When contemplating divorce, many parents cannot bear the thought of losing access to their children. The end of a marriage does necessitate a change in parenting schedules, but those changes do not have to be negative. There is a wide body of research that supports the notion that shared child custody is a great structure for families, and Florida spouses are encouraged to give this approach careful consideration.
According to research, children who spend at least 35 percent of their time with each parent have a number of positive outcomes. They are less likely to engage in risky behaviors such as smoking, drinking or drug use. They are also less susceptible to issues like depression, anxiety and other stress-related disorders.
Parents who are considering shared parenting do not have to think in terms of a strict 50/50 division of parenting time and responsibilities. In reality, achieving a strict 50/50 split is a nearly unattainable goal. Instead, the focus should be on allowing and supporting a strong bond between the child and both parents. The way that parenting time is divided can be structured in any way that suits the divided family's needs.

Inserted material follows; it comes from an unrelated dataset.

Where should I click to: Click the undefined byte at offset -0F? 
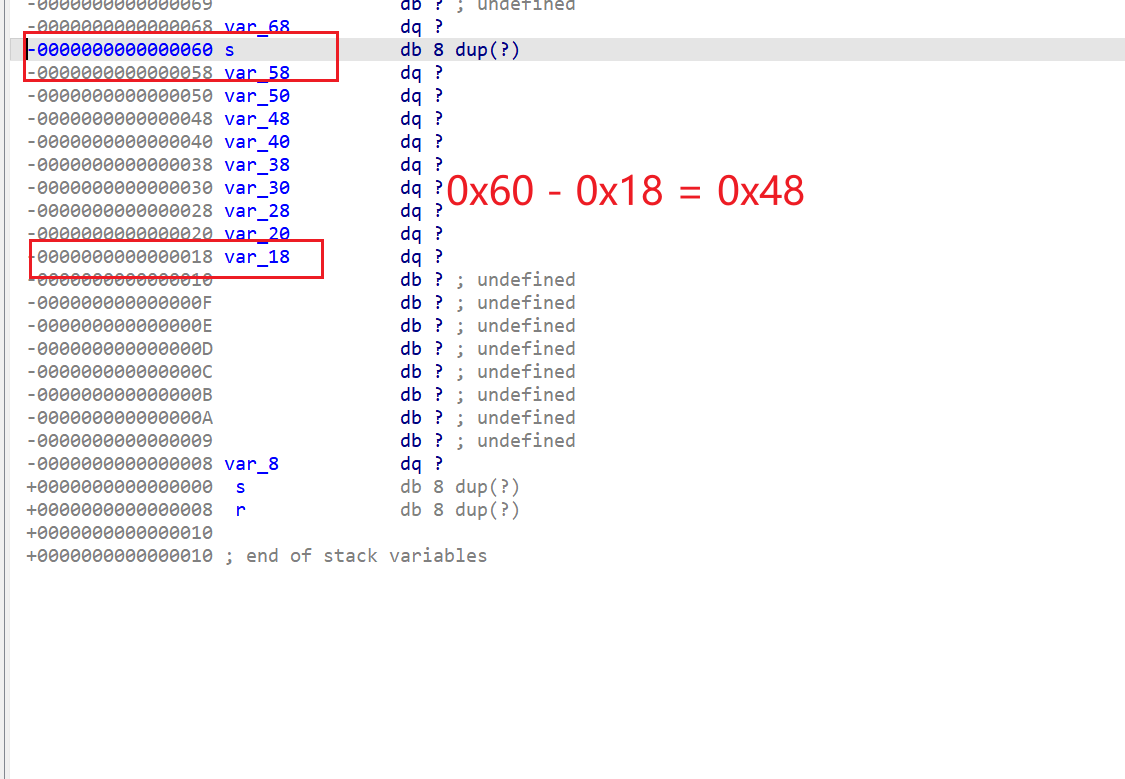[x=119, y=303]
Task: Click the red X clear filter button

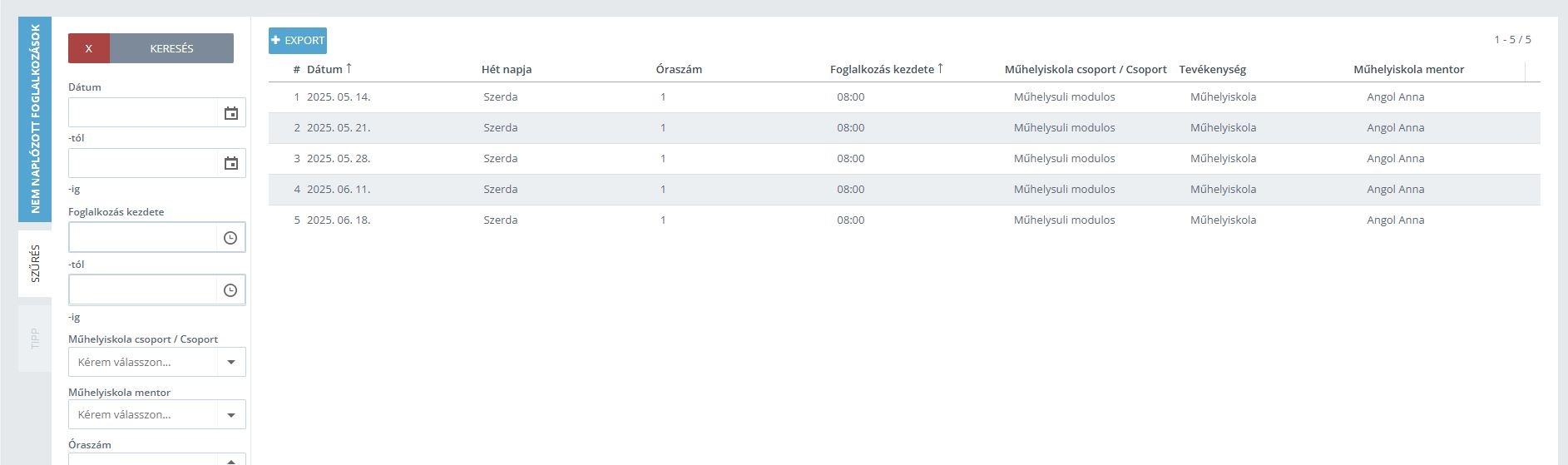Action: pyautogui.click(x=89, y=48)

A workable shared custody structure depends on a high degree of parental cooperation, which can be a challenge for some Florida spouses. However, in light of the research mentioned above, parents should consider whether a shared custody agreement could work for not only their own needs, but those of the children at the center of the matter. Focusing on the children is a great way for parents to remain centered and positive throughout the larger divorce process.